Just as the mom and daughter finished their conversation, our middle son looked over at me and said, “Dad, is that true?” Now, in that moment, I had a number of different options before me. I could have given a generic affirmation to the show. I could have parried the question into a new subject. I could have ranted and raved about how utterly unchristian a notion that is. Instead, we had a conversation about what’s true and what’s not. I shared with him the prophet Jeremiah’s observation that the heart is deceitful above all else. If we simply “follow our hearts” in all the decisions we make, the odds are overwhelming that we will follow them in a direction other than God wants us to go. We can convince ourselves of just about anything we most want to do whether or not that wanting reflects God’s character and commands. Our better bet is to trust God’s heart and obey His commands. That will keep us on the right track.
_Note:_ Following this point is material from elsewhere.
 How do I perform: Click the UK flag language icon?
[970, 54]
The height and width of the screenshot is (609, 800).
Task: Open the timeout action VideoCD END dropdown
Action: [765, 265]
The fact is, though, that this notion of following your heart is one we encounter everywhere we look today. It’s basically the guiding mantra of Disney. Our deepest desires and biggest dreams will all be fulfilled if we will just follow our hearts. The trouble is, again, our hearts are deceitful things. Sometimes our deepest desires are for things that will blow up our lives if we manage to lay our hands on them. Worse, they’ll blow up the lives of the people around us. Following your heart simply isn’t good advice. It isn’t good advice unless you’re fully on track with what Paul says here. The truth is that your best life is not going to be found in meeting your desires. It will be found in living the life of Christ.

The life that is truly life was made available to us by Jesus. He did this by dying in our place on a Roman cross and raising from the dead on the third day. If we want to have this life, it will come when we place our faith in Him; when we spiritually participate in His death-defeating death and life-giving resurrection. And we do this because He loved us. He died for us. There is no greater expression of love than that. Any cultural hogwash about loving being expressed best in helping the people around us realize their desires is little more than that. Our best life is found in Christ. Any thought that we can somehow work ourselves into the life we’ve always wanted negates the sacrifice Jesus made. If we can work there on our own, what need do we have of Him? But we do need Him because all such efforts are a fantasy, and a bad one at that. Let us follow the heart of Christ and we will find what we’ve been missing all along.